Does Newt’s Collapse Clear The Way for Romney?

January 3rd, 2012

As the caucuses are just about to begin in Iowa, we need to face the possibility that this entire wacky Republican campaign has been the equivalent of what Shakespeare might have called “a tale of sound and fury told by an idiot signifying nothing.” To put it less melodramatically, as EJ Dionne did last week,

what’s most astounding is that a Republican contest characterized all year by melodrama and comedy now seems headed toward the most conventional and predictable conclusion possible.

Specifically, there is a chance that Mitt Romney just might win not only Iowa, but New Hampshire, which, if past is prologue, might secure the nomination for him. Perhaps more significant than the electoral victories is the total lack of viable alternatives to Romney for conservatives. To summarize the race, Perry effectively demolished his chances after appearing less intelligent than the village idiot, Bachmann turned out to be too crazy for even the GOP, no one seemed to mind that Herman Cain had never heard of a neo-con, but a few too many sexual harassment allegations did him in, no one is willing to make Ron Paul the Commander in Chief and, until last week, no one took Senator Santorum seriously.

The pattern of non-Romney candidate surges is now apparently continuing with the most recent not-Romney candidate to falter being Newt Gingrich, who just a few weeks ago looked like the not-Mitt candidate that would dog Romney for the rest of the race. But Gingrich’s descent turned out to be about as meteoric as his ascent was.
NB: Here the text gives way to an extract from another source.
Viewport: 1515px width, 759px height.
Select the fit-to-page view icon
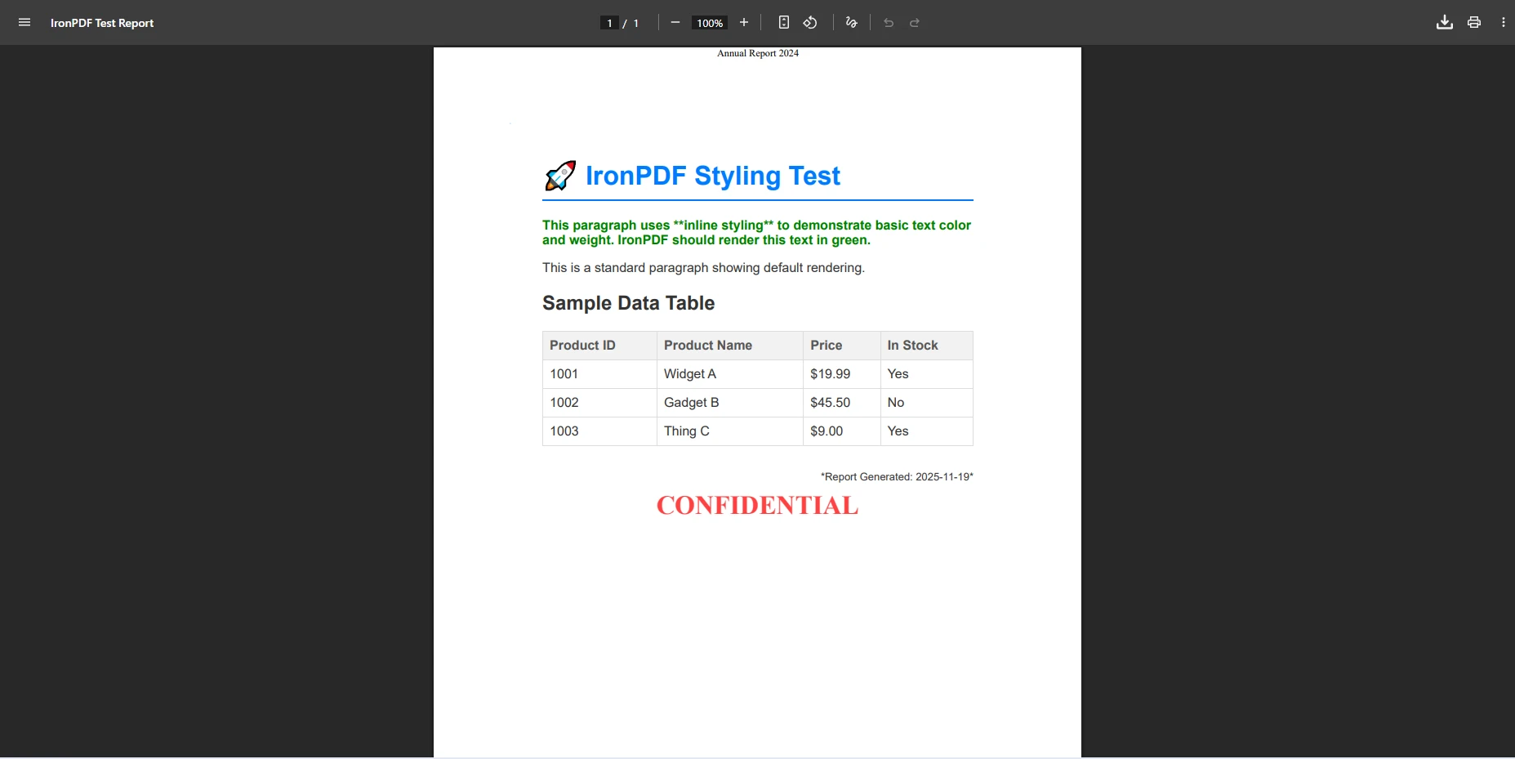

Over the past few weeks, Gingrich has dropped precipitously in the polls as a barrage of Romney-allied Super PAC spending buried him in Iowa and (for whatever reason) Newt seemed incapable of responding to the attacks. In a period of less than a month, Gingrich went from the low 30′s to the low teens in Iowa as voters in the state learned that he was an erratic Washington insider who took money to lobby on behalf of Fannie Mae and Freddie Mac, supported the individual health care mandate and shot commercials with Nancy Pelosi warning about global warming.
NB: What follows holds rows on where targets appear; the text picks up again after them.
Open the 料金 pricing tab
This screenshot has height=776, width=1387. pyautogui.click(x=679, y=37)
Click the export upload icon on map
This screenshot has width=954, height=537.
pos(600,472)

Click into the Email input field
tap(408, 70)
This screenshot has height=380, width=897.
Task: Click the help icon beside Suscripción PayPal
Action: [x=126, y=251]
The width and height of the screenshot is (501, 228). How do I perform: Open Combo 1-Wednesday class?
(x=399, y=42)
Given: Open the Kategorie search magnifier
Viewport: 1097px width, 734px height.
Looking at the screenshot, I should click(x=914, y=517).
The Gingrich surge has been replaced by the Paul surge, which increasingly looks in danger of succumbing to the Santorum surge. The Santorum surge is perhaps the most unlikely development of the campaign, and the fact that the former Pennsylvania senator (who lost by 14 points in his last statewide election) may be on the verge of becoming the Romney alternative must have Romney’s team popping champagne corks. If Newt Gingrich was (to put it mildly) an unlikely candidate to defeat Romney, Rick Santorum and Ron Paul are even less likely to pose a threat to him.
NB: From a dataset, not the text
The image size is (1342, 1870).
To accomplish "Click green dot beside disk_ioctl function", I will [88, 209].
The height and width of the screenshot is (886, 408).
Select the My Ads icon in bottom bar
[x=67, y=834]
Perhaps the strangest aspect of this race is the fact that Romney has not seemed to surge significantly across the country. Throughout the process, Romney has had a ceiling at about 25% both nationally and in Iowa and he seems to have maintained this ceiling throughout the process. In fact, his polling numbers are not far off from the 25% of the vote Romney received in the 2008 Iowa primary, but the key difference is that his opponents are now splitting the not-Romney vote, and a 25% vote share in this years election might be enough to propel him to a victory in Iowa. From Iowa, the race would then shift to the Northeast where Romney has surged over the past few weeks, with polls showing a significant bounce in New Hampshire, a state that borders Mitt’s homestate of Massachusetts.  To be sure, Romney would do well to expect the unexpected and there’s still a chance he could lose this one. Newt promised to turn all of his fire on Romney beginning today but this could turn out to be too little, too late. The pattern in this election has been that no candidate has been able to surge again after their initial surge was beaten back. Barring a major John Huntsman surge in the next week or so, that chance of anyone mounting a credible challenge to Romney looks slimmer and slimmer.

Sarah Palin, Mitch Daniels, Tim Pawlenty and Chris Christie must be having some serious regrets about not getting into this one.